Em gravação vazada, parlamentares vinculam decisão de pautar a redução de penas a pressão do governo por liberar recursos orçamentários

Na quarta-feira (10 de dezembro de 2025), durante os debates na Câmara dos Deputados sobre o PL da Dosimetria — que reduz penas de condenados por atos golpistas — parlamentares citaram em conversa captada por câmeras que a decisão de pautar o projeto teria relação direta com o atraso na liberação de emendas impositivas.

Segundo o relato do deputado Léo Prates (PDT-BA), o líder da bancada do PL, Sóstenes Cavalcante (RJ), teria reclamado que apenas 58% das emendas haviam sido pagas. A cobrança teria gerado constrangimento na base governista, levando o presidente da Câmara, Hugo Motta (Republicanos-PB), a afirmar que “precisava de ajuda para pagar”. O desconforto resultou, segundo os deputados, na decisão de pautar imediatamente o PL da Dosimetria.

Para os críticos, a acusação representa um alerta sobre o uso da pauta penal como moeda de troca orçamentária — o que corroeria a legitimidade do processo e aprofundaria a crise institucional no Congresso.

Contexto da votação e justificativas oficiais

O PL da Dosimetria — relatado pelo deputado Paulinho da Força (Solidariedade-SP) — foi aprovado na madrugada seguinte à acusação, com votação expressiva no plenário da Câmara.
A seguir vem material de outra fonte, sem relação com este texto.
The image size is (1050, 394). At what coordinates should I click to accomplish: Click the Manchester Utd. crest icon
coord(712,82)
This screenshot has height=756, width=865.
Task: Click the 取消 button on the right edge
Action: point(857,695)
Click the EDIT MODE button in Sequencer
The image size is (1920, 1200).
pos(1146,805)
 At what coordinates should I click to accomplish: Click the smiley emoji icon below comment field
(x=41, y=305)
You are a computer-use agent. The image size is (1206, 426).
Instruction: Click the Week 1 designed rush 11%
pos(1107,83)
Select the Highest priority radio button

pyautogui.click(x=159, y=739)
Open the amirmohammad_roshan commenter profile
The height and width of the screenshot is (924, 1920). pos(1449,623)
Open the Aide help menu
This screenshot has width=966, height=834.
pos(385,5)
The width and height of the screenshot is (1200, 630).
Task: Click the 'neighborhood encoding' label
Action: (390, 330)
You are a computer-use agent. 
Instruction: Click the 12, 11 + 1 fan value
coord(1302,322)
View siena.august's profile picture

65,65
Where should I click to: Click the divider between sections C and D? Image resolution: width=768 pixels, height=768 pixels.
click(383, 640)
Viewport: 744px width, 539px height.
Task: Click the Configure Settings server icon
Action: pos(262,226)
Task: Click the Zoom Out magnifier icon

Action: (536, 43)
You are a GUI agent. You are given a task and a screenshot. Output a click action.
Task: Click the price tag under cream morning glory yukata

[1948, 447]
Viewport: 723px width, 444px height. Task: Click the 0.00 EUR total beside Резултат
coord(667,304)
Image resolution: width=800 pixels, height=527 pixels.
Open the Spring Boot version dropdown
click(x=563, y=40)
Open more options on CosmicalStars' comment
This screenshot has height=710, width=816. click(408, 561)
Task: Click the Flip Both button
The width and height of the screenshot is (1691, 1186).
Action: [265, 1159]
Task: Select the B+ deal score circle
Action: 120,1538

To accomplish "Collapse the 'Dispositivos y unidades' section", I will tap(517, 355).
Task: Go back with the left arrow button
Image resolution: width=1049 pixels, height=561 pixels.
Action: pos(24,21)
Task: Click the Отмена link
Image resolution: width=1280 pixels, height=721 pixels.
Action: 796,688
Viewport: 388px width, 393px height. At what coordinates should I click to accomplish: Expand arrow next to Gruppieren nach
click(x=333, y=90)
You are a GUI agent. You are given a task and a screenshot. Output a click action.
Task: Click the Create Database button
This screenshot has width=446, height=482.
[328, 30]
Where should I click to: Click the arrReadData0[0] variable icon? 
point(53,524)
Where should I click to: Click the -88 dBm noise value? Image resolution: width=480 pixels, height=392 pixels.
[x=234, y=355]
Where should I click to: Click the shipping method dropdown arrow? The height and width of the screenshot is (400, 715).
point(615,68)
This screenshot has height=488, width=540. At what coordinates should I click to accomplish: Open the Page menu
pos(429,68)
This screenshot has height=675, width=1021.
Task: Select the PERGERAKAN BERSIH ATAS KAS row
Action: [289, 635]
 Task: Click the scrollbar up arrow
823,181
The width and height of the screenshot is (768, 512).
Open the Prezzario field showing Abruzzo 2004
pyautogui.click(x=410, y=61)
O texto altera as regras de dosimetria e execução penal para condenados por crimes relacionados aos atos golpistas de 2023, o que pode reduzir drasticamente as penas de réus, inclusive ex-lideranças políticas.

O líder do PL, Sóstenes Cavalcante, declarou que a votação do projeto havia recebido aval do ex-presidente Jair Bolsonaro e que o apoio do partido não seria acompanhado de pedidos de emendas em troca.

O presidente da Câmara, Hugo Motta, defendeu que a escolha pela pauta não decorreu de pressão de partidos ou da base bolsonarista, mas da convicção de que o texto estava “maduro” para votação.

Por que a acusação de retaliação gera críticas graves

  • Primeiro, porque se confirmada, a acusação sugere que a pauta penal — em especial para crimes graves contra o Estado Democrático — foi usada como moeda de troca por favores orçamentários: uma instrumentalização perigosa do Legislativo.
  • Segundo, afeta a legitimidade do processo legislativo: decisões que deveriam obedecer a critérios técnicos e jurídicos passam a depender de interesses financeiros e pressões de base.
  • Terceiro, aprofunda a crise institucional de credibilidade do Parlamento num momento em que temas sensíveis (como punições a golpistas, transparência orçamentária e justiça de transição) ganham atenção nacional.

Perspectivas — o que vem pela frente

O PL da Dosimetria agora segue para o Senado, onde sua tramitação será acompanhada de perto. A acusação de que a votação foi motivada por retaliação ao atraso nas emendas pode alimentar contestações políticas, jurídicas e mobilizações da sociedade.

Para analistas e críticos, o episódio reforça o argumento de que a renovação do Legislativo passa necessariamente pela transparência nas pautas, rejeição à barganha orçamentária e fortalecimento do controle social.

Se a denúncia se revelar verdadeira, o episódio poderá entrar para a história como mais um capítulo de uso espúrio do orçamento público como arma de pressão política — com consequências negativas para a democracia.